The way it is. It remains a brutal and slow slog for health care reform, now in its ugliest political phase. But reform of access to health care is just one aspect of correcting the problems of a system that is far too costly and far less effective than it could be.

One reason for the ineffectiveness is the powerful profit motive influence on medical research. It's not a inherently bad, but this is what you get when there are no cost controls from either free market forces or regulation: sloppy reports and even sloppier media coverage.
If you follow the news about health research, you risk whiplash. First garlic lowers bad cholesterol, then—after more study—it doesn’t. Hormone replacement reduces the risk of heart disease in postmenopausal women, until a huge study finds that it doesn’t (and that it raises the risk of breast cancer to boot).

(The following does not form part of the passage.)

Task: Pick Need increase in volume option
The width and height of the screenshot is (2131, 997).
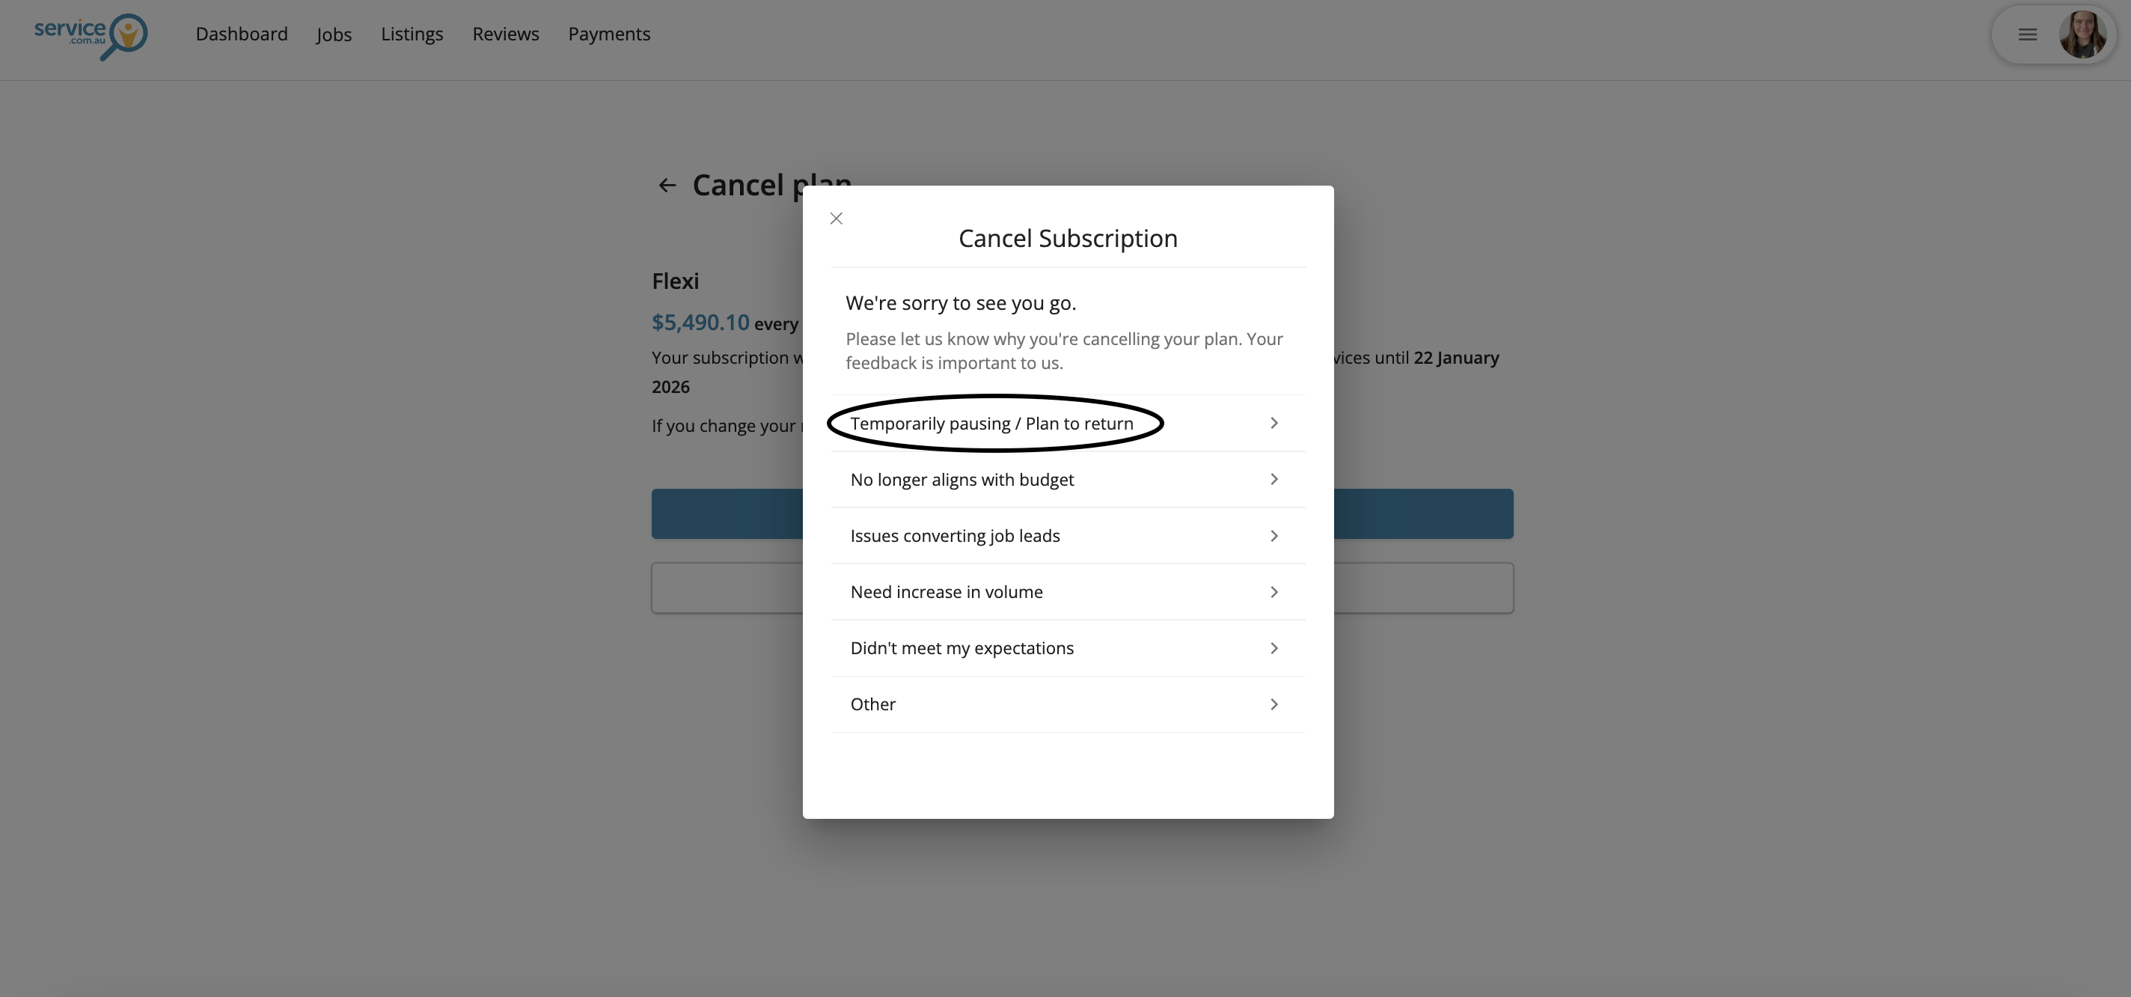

Eating a big breakfast cuts your total daily calories, or not—as a study released last week finds. Yet even if biomedical research can be a fickle guide, we rely on it.
But what if wrong answers aren’t the exception but the rule? More and more scholars who scrutinize health research are now making that claim. It isn’t just an individual study here and there that’s flawed, they charge. Instead, the very framework of medical investigation may be off-kilter, leading time and again to findings that are at best unproved and at worst dangerously wrong. The result is a system that leads patients and physicians astray—spurring often costly regimens that won’t help and may even harm you. 
...
But at NIH Ioannidis had an epiphany. “Positive” drug trials, which find that a treatment is effective, and “negative” trials, in which a drug fails, take the same amount of time to conduct. “But negative trials took an extra two to four years to be published,” he noticed. “Negative results sit in a file drawer, or the trial keeps going in hopes the results turn positive.” With billions of dollars on the line, companies are loath to declare a new drug ineffective. As a result of the lag in publishing negative studies, patients receive a treatment that is actually ineffective. That made Ioannidis wonder, how many biomedical studies are wrong? [More of an important article]
Compared to medicine climate science is a model of clarity. But the linkage between research results and product sales is so strong, and as public research funds constitute a smaller part of the support, this problem could get much worse.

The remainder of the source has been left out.